[Saved data entries]
▼▼▼

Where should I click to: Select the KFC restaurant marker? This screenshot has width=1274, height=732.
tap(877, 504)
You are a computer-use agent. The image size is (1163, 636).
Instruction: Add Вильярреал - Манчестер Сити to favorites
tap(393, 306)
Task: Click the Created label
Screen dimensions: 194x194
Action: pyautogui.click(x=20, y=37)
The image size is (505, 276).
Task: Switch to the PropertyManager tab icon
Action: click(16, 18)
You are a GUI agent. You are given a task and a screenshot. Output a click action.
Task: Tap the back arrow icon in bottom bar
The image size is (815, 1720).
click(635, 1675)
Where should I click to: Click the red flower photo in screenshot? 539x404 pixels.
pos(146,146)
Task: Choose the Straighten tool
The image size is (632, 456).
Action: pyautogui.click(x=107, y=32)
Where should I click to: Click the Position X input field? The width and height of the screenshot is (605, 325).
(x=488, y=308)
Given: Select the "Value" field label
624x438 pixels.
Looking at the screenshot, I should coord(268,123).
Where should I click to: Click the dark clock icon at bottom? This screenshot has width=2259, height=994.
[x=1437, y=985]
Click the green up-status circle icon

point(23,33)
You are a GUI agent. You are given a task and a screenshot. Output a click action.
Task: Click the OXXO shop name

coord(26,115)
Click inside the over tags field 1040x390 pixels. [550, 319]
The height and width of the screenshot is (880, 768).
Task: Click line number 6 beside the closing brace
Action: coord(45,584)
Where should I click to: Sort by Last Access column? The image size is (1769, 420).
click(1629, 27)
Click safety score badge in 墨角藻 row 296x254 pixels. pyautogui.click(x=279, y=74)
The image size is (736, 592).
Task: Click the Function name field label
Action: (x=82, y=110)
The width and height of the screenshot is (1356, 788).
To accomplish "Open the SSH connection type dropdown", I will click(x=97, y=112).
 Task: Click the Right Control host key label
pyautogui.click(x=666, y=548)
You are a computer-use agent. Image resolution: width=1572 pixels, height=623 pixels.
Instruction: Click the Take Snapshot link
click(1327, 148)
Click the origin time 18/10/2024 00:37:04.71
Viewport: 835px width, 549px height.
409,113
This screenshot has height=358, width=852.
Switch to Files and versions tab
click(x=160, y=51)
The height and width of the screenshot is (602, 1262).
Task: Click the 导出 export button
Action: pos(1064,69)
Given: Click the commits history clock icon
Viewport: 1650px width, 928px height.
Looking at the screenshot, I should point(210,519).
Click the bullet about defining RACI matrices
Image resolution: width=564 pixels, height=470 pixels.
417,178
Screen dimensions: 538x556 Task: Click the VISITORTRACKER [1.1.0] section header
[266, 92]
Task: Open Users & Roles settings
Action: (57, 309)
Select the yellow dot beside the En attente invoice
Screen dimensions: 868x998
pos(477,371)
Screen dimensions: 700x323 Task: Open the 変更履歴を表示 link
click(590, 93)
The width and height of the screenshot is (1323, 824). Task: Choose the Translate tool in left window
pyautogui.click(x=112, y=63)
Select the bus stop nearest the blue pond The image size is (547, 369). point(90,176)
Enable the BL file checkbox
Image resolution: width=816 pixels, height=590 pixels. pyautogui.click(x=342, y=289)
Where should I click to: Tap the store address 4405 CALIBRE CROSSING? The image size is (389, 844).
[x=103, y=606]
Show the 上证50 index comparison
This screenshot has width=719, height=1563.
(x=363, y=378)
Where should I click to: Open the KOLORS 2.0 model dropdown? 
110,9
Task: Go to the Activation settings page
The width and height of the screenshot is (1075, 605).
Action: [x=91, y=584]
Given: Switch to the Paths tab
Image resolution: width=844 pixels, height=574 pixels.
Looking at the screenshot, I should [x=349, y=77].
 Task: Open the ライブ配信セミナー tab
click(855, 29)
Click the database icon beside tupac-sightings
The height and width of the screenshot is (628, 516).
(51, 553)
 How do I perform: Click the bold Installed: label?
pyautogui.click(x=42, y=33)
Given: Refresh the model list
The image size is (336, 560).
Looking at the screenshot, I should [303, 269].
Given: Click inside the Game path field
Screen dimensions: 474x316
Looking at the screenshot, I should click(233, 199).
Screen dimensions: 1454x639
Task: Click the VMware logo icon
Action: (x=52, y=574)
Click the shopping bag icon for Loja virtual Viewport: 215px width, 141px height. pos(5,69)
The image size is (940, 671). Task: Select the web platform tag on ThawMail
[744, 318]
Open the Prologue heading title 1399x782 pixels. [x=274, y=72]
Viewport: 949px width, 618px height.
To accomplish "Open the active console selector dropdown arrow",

▲▲▲

Please copy every line of the records above in which "arrow" appears.

Task: Tap the back arrow icon in bottom bar
To accomplish "Open the active console selector dropdown arrow",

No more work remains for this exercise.